De las medidas anticipadas al colapso sanitario y las muertes en los domicilios. El caso de Jujuy es el claro ejemplo de lo que ocurre cuando las palabras no se respaldan con acciones y hoy el resto del país mira con indignación como algunas familias salen a cavar pozos en Perico para enterrar a sus seres queridos mientras denuncian abandono de persona. Un cuadro realmente desolador.
Unos meses atrás las autoridades de Salta tuvieron una serie de cortocircuitos con el mandatario Gerardo Morales cuando la intención de nuestros vecinos era la de descomprimir los controles y los pasos entre ambos territorios facilitando el turismo interno. Ahora, en cambio, la vigilancia es estricta y Salta permanece completamente blindada mientras refuerza con el ejército sus fronteras con Bolivia.

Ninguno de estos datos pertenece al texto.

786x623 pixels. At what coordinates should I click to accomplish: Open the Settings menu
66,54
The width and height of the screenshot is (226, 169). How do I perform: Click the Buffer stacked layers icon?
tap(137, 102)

Un artículo periodístico del medio Informate Salta describe la preocupación que genera lo ocurrido en nuestro territorio y el temor a que se replique en otros lugares.
Bajo el título “Coronavirus: El gran desafío de Salta es no ser el próximo Jujuy” la nota repara en el dramático y abrupto cambio de situación en Jujuy, algo que le atribuyen a “una serie de descuidos”
“La realidad de Jujuy, tan cerca, nos pone en alerta roja. No debemos delegar toda la responsabilidad en las autoridades, hay una gran parte de cumplimiento personal en esta pandemia”, remarca.
En Salta hasta la fecha, hay 481 casos confirmados y sólo 6 fallecidos.